### Given problem
Return every one of the data entries below word for word, omitting the pictures.

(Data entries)
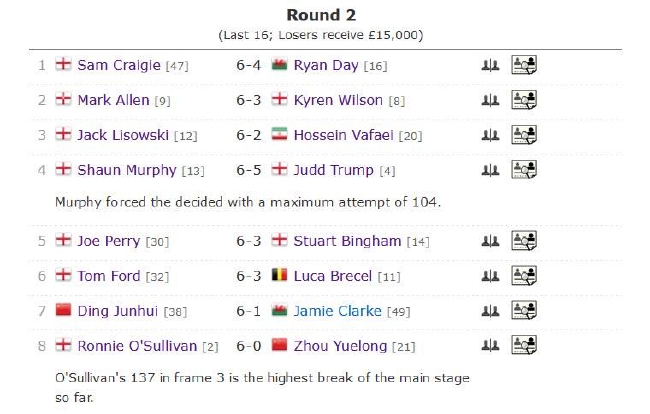Open head-to-head icon for Craigie vs Day
The image size is (650, 414).
[x=490, y=65]
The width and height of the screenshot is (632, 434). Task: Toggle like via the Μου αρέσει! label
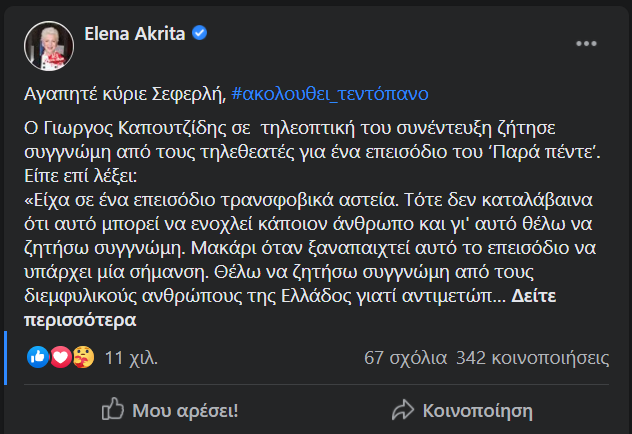coord(185,410)
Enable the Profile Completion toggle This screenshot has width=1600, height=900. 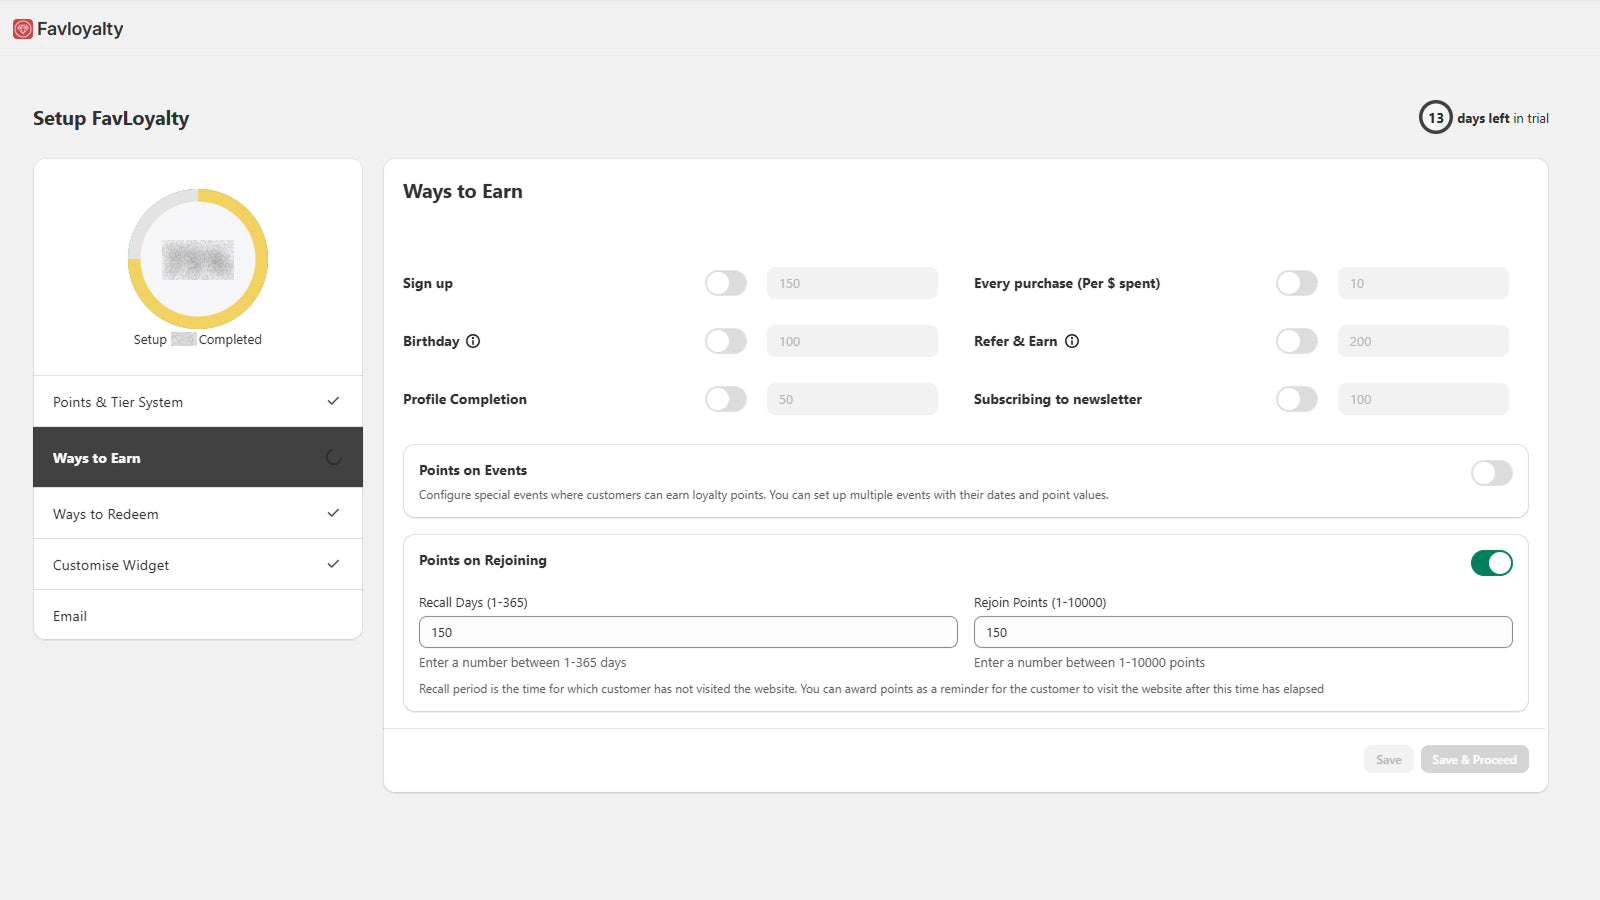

### Solution to the exercise
Open head-to-head icon for Craigie vs Day
The image size is (650, 414).
[x=490, y=65]
The width and height of the screenshot is (632, 434). Task: Toggle like via the Μου αρέσει! label
coord(185,410)
Enable the Profile Completion toggle This screenshot has width=1600, height=900. 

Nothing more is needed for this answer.